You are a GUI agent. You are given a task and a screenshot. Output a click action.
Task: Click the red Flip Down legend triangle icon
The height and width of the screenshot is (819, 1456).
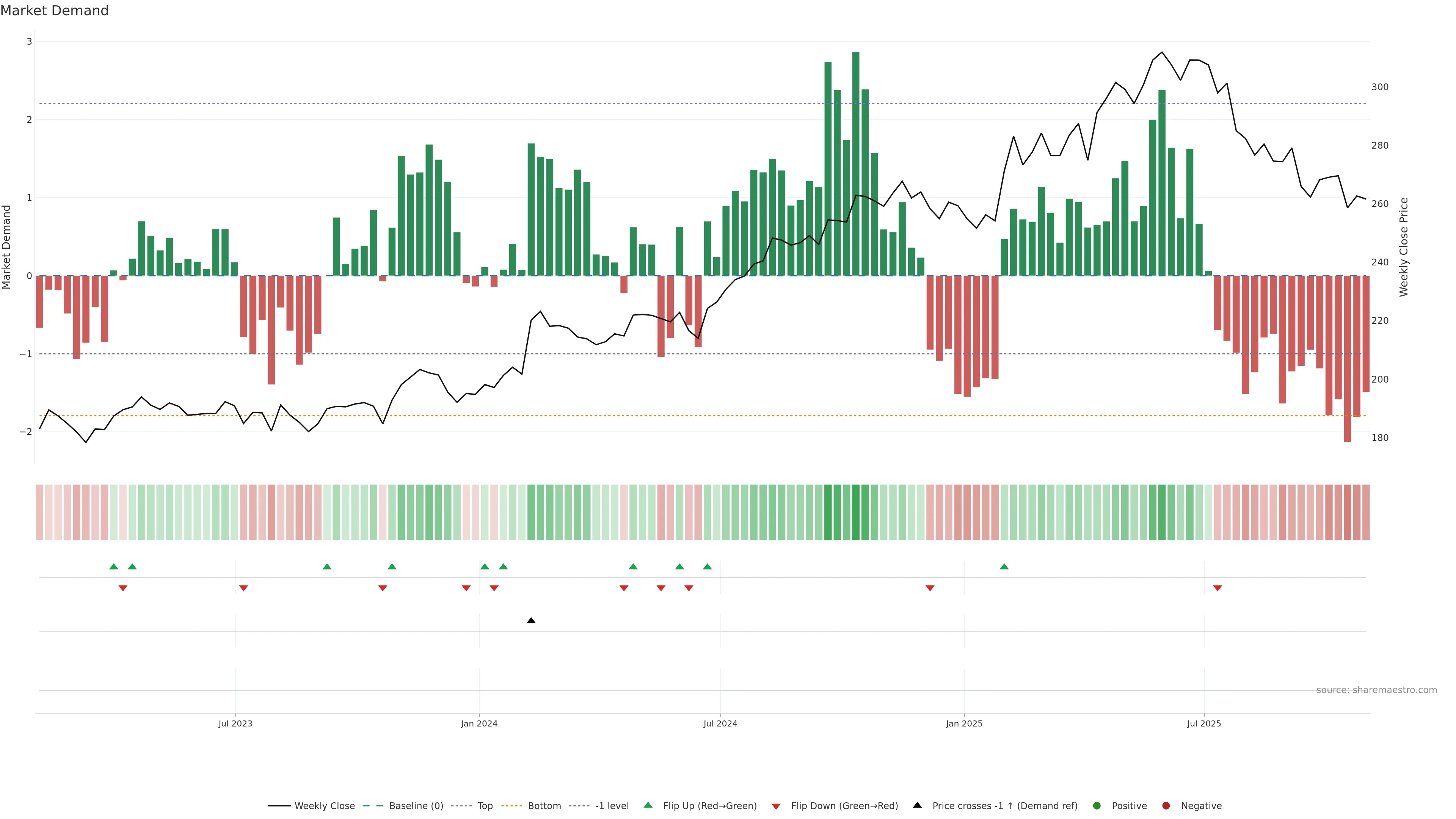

--

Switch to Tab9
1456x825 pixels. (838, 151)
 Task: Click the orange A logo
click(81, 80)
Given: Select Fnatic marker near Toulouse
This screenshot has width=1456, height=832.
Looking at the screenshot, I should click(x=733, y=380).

__GOAL OF THE EXERCISE__:
Please give an exact copy of the entries above, from the line with "You are a GUI" down to the line with "The height and", inclusive, and nothing else.

__ANSWER SECTION__:
You are a GUI agent. You are given a task and a screenshot. Output a click action.
Task: Click the red Flip Down legend triangle icon
The height and width of the screenshot is (819, 1456).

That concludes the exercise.